However, fact checkers were quick to point out a number of problems with these claims. There was no evidence of the protesters’ religion or the time of their arrival to France. Furthermore, the church was not “attacked”, at least not according to church members themselves. Instead, the people in the video were protesting a proposed bill that would make obtaining asylum in the country more difficult (Snopes, 2018). The demonstration remained nonviolent.

News World Facebook post (20 March 2018)

The problem with the Facebook post in Figure 9.1 is not that the information is completely false or that the events shown in the video never happened. Rather, it is the misleading context provided in the post that does most of the actual damage. In short, from a psychological perspective, intent matters, and misleading and fake are not entirely the same thing.
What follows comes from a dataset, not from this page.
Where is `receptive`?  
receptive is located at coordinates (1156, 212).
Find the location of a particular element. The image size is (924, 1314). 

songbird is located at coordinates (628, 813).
It is therefore worthwhile to think of the different types of “fake news” along a spectrum. On one end of the spectrum we have misinformation, which is simply information that is false or incorrect (and can include human error). Next, we have disinformation, which involves misinformation coupled with a deliberate intent to deceive an audience. Compared to simple human error, the involvement of intent has important psychological connotations (van der Linden, 2017; van der Linden, Roozenbeek, Oosterwoud, Compton, & Lewandowsky, 2018). Propaganda is then defined as disinformation paired with an explicit or implicit political agenda (van der Linden, 2017). To keep things simple, we will be using the term disinformation instead of fake news in the current chapter, to ensure that we are not just talking about fake stories but about media manipulation more generally.